> _To do_:
In the entries below, begin at the line that has "Task: Click line number 6 in the gutter" and stop after the line that has "The width and"; output those lines exactly, leaving out pictures.

> _Data shown_:

▽

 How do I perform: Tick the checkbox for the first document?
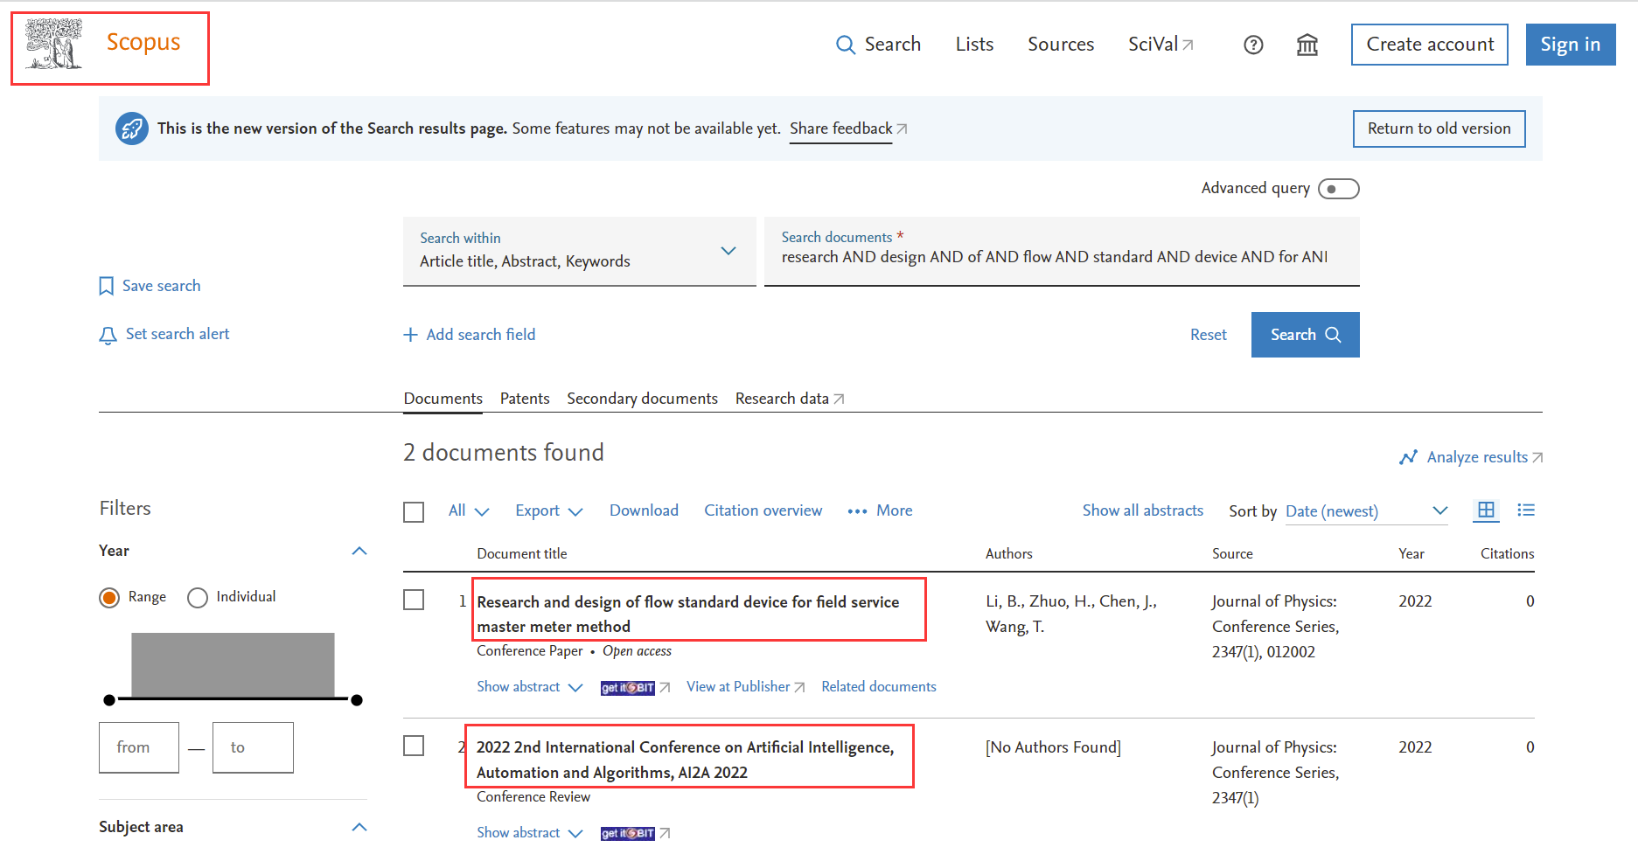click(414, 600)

△
▽

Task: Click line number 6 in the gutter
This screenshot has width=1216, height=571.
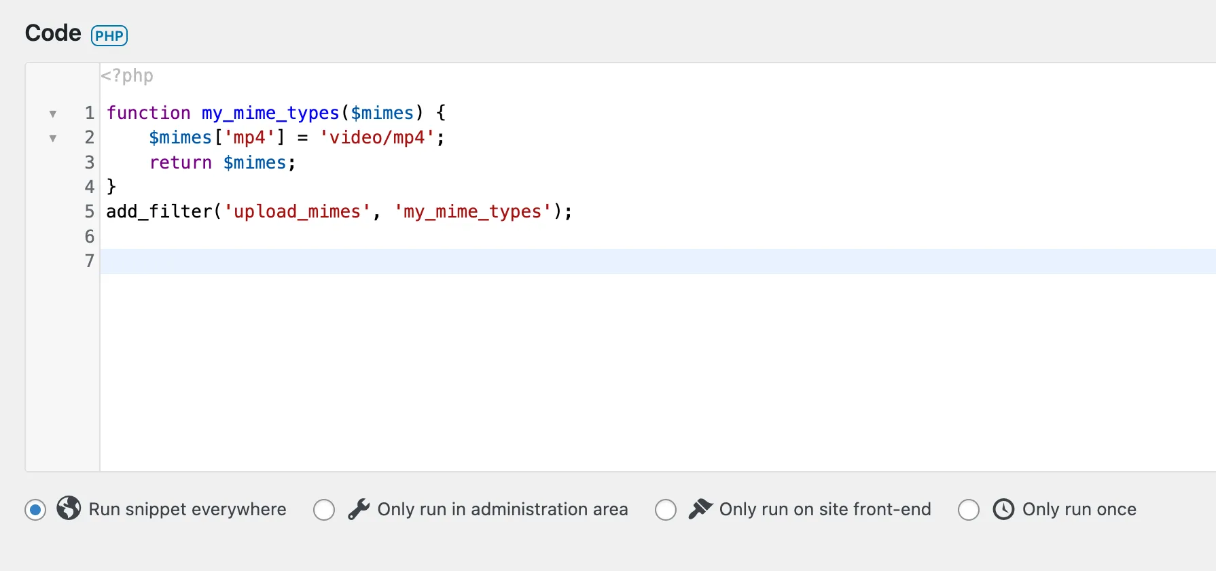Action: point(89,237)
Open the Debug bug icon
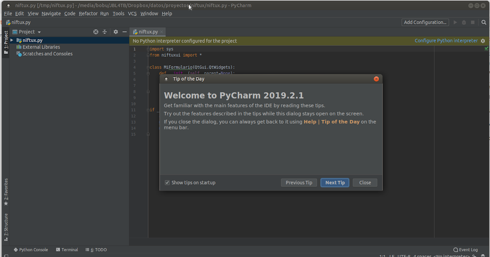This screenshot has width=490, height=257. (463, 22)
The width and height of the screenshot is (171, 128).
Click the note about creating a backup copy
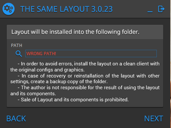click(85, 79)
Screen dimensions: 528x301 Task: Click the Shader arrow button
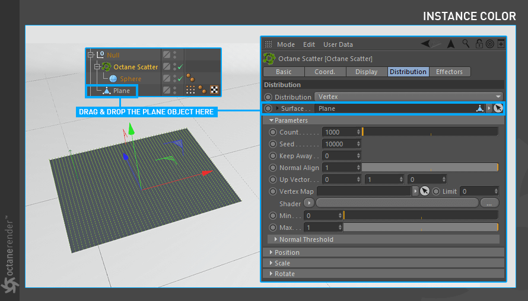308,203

△

> _Result below_:
Task: Click line number 6 in the gutter
This screenshot has width=1216, height=571.
Action: point(89,237)
Open the Debug bug icon
This screenshot has width=490, height=257. (463, 22)
The width and height of the screenshot is (171, 128).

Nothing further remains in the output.